Con todo, quizá no fue esa circunstancia la que más contribuyó al fracaso de las múltiples empresas de Felipe II. Más bien, da la sensación de que el monarca chocó una y otra vez con un destino adverso. Los ejemplos son numerosísimos. Si María Tudor hubiera vivido tanto como su padre o su hermana, Inglaterra habría seguido siendo católica. Si Isabel Tudor hubiera fallecido antes, la hubiera sucedido María Estuardo e Inglaterra habría seguido sometida a la Santa Sede. Si la propia estrategia de invasión de Felipe II hubiera sido mejor, Inglaterra no habría permanecido en el campo de la Reforma protestante. Si Felipe II hubiera otorgado un perdón general en Flandes en 1567 quizá la rebelión no hubiera estallado. Si don Fadrique de Toledo hubiera aceptado los términos ofrecidos por Haarlem a finales de 1572, en lugar de insistir en la rendición incondicional, también se hubiera podido sofocar la revuelta flamenca, como llegó a ver el mismo Guillermo de Orange.

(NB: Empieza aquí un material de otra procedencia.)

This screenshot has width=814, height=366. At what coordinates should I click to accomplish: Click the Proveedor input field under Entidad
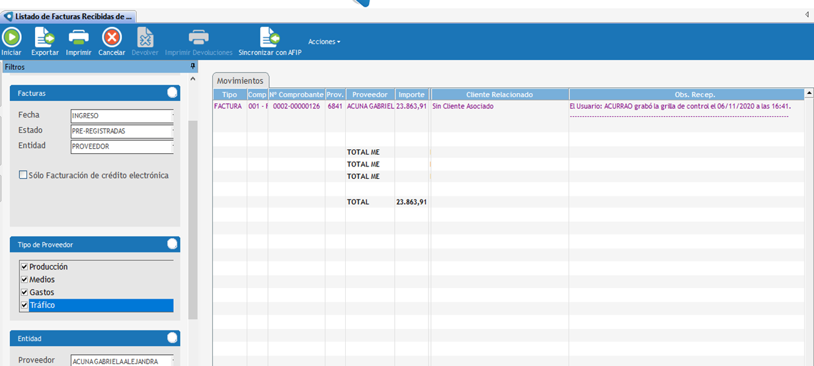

Sin embargo, Felipe II cometió una equivocación tras otra como si lo impulsara una providencia partidaria de los protestantes. Y no es que los españoles –o los recursos de que disponían– no estuvieran a la altura. Todo lo contrario. Fue Felipe II el que, con su fanatismo, provocó grandes daños a España. A decir verdad, a la muerte del iluminado rey, la nación había entrado en una decadencia de la que ya no podría emerger.